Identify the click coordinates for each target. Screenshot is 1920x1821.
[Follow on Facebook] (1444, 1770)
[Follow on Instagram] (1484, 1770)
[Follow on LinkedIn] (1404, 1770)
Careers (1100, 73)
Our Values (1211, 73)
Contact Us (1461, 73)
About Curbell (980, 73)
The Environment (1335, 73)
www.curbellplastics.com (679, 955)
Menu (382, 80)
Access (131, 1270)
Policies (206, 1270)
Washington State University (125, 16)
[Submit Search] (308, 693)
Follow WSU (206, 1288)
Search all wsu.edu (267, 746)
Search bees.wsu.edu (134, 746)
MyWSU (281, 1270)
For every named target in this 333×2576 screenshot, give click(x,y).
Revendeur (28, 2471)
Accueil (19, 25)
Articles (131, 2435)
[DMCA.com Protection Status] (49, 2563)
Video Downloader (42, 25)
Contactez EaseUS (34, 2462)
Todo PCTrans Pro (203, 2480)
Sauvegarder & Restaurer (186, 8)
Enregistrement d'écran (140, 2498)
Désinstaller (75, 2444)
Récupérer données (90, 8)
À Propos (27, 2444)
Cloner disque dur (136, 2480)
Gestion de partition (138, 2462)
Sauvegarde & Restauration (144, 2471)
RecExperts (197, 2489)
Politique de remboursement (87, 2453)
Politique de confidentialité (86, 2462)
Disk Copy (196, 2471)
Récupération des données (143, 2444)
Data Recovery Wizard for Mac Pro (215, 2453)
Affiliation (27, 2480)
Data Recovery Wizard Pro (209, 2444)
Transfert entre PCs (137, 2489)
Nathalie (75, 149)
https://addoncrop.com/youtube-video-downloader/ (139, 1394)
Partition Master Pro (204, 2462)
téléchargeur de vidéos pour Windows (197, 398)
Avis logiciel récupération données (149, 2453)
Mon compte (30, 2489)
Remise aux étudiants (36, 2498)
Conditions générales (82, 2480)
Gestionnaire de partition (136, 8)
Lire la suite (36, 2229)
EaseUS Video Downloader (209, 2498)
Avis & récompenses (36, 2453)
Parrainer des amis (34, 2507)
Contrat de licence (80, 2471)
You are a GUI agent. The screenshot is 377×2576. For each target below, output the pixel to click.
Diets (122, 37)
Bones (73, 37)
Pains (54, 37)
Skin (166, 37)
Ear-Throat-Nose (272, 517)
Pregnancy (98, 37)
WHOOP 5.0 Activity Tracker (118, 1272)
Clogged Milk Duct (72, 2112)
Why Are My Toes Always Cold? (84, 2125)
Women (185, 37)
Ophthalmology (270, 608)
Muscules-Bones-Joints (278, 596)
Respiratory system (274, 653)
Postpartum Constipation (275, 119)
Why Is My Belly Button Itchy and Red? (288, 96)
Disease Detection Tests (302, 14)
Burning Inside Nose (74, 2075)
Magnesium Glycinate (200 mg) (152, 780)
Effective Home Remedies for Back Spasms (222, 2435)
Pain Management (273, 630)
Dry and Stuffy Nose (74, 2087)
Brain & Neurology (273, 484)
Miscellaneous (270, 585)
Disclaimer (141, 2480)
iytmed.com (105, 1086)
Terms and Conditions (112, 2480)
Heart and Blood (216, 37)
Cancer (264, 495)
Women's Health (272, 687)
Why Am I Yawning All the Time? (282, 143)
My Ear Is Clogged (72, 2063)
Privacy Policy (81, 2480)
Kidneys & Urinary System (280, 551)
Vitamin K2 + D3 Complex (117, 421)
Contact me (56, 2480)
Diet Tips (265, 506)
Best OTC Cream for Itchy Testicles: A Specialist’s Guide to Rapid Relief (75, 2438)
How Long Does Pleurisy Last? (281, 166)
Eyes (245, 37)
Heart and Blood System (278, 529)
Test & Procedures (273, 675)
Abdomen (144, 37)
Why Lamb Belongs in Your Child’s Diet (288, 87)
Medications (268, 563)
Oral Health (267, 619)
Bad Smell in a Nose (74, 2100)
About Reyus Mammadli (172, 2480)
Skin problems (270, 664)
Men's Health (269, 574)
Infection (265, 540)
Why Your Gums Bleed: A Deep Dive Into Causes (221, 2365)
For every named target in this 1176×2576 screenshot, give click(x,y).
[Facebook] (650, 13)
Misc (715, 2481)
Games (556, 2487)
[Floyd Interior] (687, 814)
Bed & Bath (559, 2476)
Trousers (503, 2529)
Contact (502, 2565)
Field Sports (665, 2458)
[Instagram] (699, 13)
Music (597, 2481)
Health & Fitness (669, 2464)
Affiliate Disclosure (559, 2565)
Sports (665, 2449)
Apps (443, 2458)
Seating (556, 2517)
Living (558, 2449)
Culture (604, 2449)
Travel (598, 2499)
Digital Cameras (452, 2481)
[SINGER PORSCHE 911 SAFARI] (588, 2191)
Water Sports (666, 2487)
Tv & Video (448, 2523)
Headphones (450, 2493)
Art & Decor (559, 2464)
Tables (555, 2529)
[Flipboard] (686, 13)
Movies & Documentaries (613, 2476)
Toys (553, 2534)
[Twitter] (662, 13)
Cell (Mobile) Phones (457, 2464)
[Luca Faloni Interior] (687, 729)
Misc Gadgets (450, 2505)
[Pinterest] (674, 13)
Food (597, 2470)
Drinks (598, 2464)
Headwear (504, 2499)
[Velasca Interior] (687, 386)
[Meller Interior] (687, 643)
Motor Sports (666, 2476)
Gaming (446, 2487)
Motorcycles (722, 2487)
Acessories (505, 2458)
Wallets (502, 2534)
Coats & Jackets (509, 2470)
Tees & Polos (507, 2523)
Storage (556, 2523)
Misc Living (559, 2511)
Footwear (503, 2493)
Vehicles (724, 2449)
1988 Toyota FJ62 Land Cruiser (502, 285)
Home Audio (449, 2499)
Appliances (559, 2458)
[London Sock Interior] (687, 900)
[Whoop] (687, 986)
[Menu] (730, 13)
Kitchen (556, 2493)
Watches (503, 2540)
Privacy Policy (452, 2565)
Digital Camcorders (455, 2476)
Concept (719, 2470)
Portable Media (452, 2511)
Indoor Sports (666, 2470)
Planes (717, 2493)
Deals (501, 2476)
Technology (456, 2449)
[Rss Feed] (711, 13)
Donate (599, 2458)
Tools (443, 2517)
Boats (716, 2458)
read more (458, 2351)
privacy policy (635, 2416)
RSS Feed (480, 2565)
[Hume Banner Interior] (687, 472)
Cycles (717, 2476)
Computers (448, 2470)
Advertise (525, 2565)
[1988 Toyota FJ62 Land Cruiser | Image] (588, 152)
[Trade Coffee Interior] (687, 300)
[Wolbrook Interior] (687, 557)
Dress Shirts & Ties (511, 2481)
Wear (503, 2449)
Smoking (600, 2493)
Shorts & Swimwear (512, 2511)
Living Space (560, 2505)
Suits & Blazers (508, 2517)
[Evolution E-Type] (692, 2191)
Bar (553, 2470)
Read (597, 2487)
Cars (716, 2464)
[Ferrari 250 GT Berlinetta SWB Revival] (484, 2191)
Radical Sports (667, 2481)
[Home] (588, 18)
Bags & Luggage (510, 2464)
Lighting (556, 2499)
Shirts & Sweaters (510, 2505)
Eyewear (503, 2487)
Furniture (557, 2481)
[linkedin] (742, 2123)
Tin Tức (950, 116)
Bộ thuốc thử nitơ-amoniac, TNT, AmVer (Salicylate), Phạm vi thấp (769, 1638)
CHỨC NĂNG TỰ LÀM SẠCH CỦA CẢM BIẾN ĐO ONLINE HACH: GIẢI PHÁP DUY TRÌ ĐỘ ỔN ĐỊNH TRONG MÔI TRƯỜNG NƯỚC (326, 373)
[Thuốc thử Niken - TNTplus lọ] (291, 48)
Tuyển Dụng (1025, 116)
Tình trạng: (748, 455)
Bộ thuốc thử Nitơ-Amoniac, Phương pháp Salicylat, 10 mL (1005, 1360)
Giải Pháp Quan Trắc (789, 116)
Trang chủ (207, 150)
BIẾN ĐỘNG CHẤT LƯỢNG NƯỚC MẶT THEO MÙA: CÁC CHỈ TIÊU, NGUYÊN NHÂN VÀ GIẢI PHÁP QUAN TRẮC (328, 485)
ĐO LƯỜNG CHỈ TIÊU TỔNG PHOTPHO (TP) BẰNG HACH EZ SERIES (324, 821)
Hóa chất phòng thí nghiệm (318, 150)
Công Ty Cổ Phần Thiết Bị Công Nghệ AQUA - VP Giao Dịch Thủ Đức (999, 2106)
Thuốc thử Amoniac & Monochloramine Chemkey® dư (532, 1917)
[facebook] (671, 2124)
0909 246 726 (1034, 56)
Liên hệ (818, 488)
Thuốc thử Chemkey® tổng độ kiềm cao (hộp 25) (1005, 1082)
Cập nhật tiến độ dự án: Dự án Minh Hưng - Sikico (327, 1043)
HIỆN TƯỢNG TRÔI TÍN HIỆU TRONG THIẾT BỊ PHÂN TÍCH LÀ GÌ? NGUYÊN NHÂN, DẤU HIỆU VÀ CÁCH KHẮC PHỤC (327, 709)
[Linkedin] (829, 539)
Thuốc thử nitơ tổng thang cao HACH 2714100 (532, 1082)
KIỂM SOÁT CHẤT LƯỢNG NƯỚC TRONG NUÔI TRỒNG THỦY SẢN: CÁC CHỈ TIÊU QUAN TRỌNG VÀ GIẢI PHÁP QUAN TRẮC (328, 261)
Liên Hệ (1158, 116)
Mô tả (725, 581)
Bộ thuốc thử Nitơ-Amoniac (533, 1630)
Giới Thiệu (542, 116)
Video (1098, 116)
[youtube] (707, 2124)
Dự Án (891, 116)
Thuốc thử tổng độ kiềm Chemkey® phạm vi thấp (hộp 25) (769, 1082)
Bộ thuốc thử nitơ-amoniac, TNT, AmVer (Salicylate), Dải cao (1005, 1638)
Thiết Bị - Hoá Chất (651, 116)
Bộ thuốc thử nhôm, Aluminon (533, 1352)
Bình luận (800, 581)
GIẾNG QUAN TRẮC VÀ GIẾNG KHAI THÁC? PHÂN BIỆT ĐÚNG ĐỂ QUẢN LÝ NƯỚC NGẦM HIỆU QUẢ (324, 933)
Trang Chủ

## Required action
Lines with "Chemkey" in the records above: copy every one of them.

## Output for this exercise
Thuốc thử Amoniac & Monochloramine Chemkey® dư (532, 1917)
Thuốc thử Chemkey® tổng độ kiềm cao (hộp 25) (1005, 1082)
Thuốc thử tổng độ kiềm Chemkey® phạm vi thấp (hộp 25) (769, 1082)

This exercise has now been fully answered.